## EXERCISE PROMPT
Convert the material below into a Markdown table with the columns Row and Line. Start with the line containing "The image size" and go on through the line containing "click(x=731, y=533)", numbering each line, skipping blank ones, and leaving the pictures out.

## INPUT DATA
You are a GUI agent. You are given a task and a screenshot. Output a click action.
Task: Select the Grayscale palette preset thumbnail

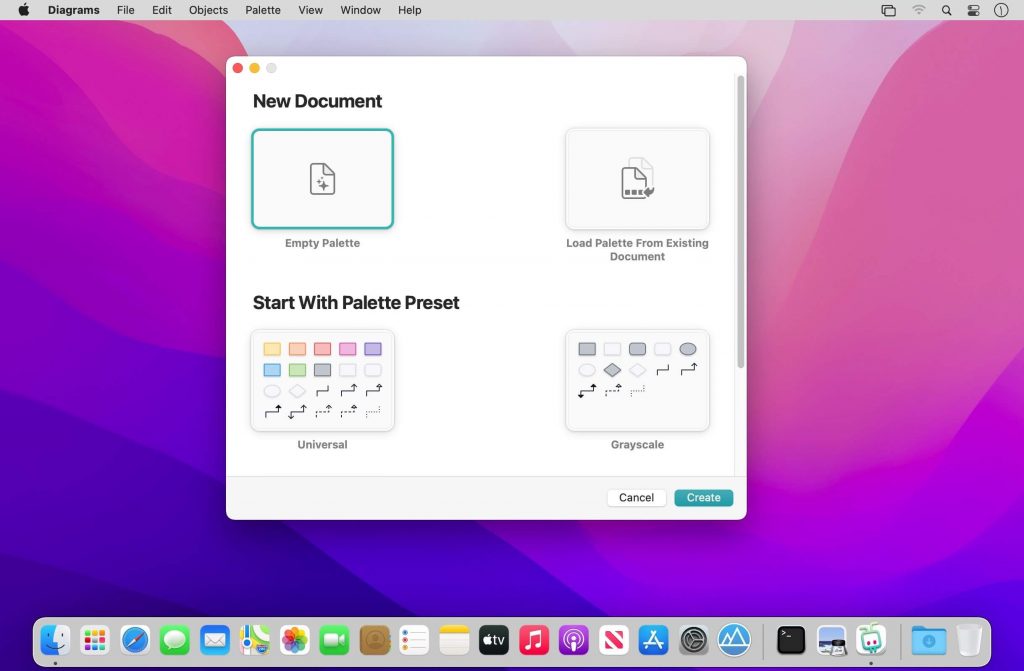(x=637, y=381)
---
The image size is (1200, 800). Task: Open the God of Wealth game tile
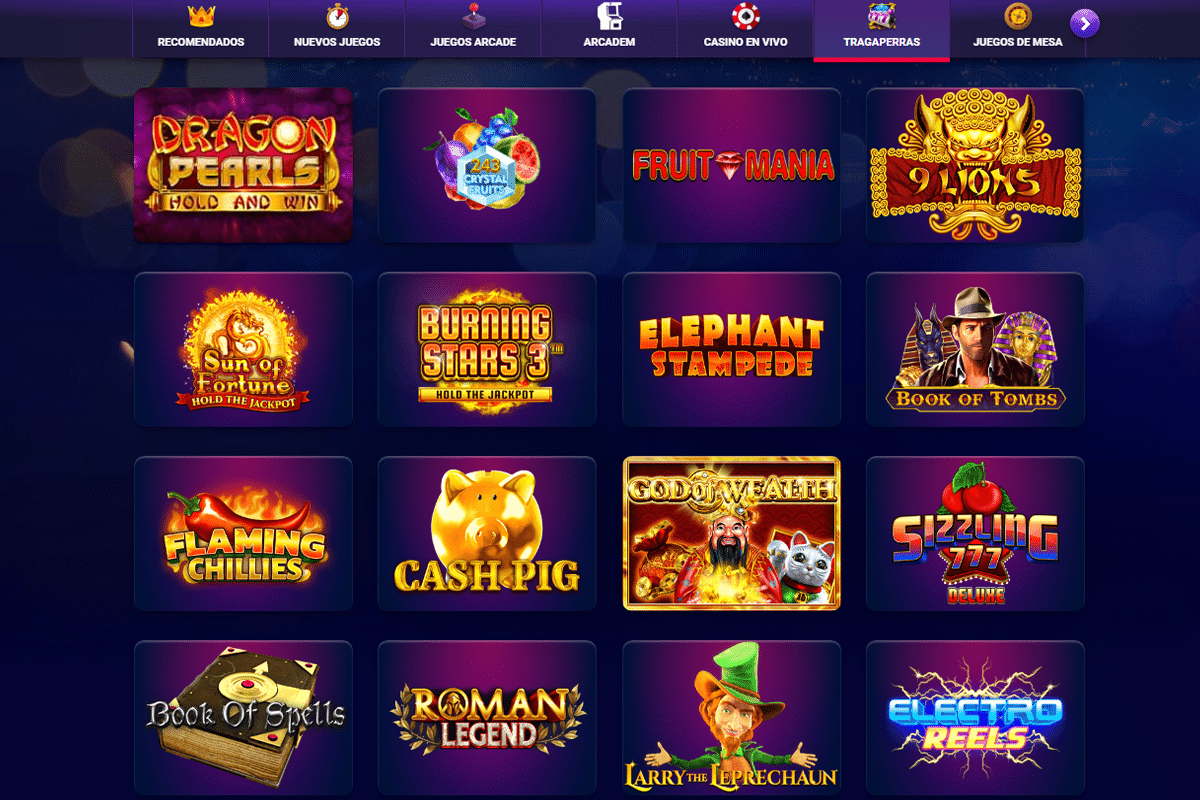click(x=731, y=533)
---
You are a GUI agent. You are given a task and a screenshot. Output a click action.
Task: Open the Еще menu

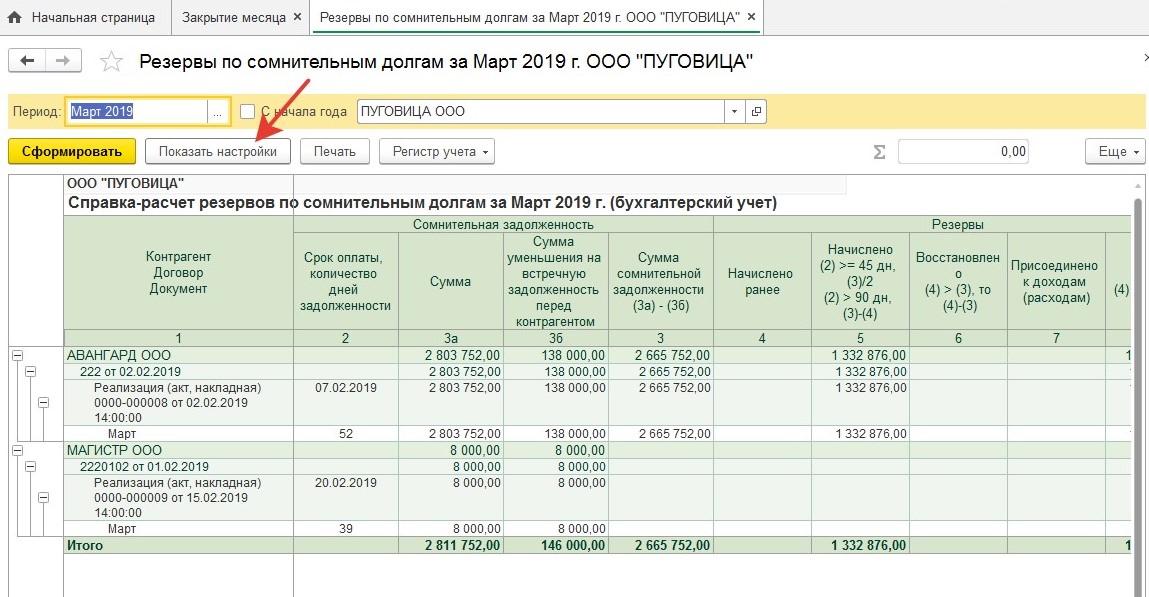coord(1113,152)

## THE RESPONSE
| Row | Line |
|---|---|
| 1 | The image size is (1200, 800). Task: Open the God of Wealth game tile |
| 2 | click(x=731, y=533) |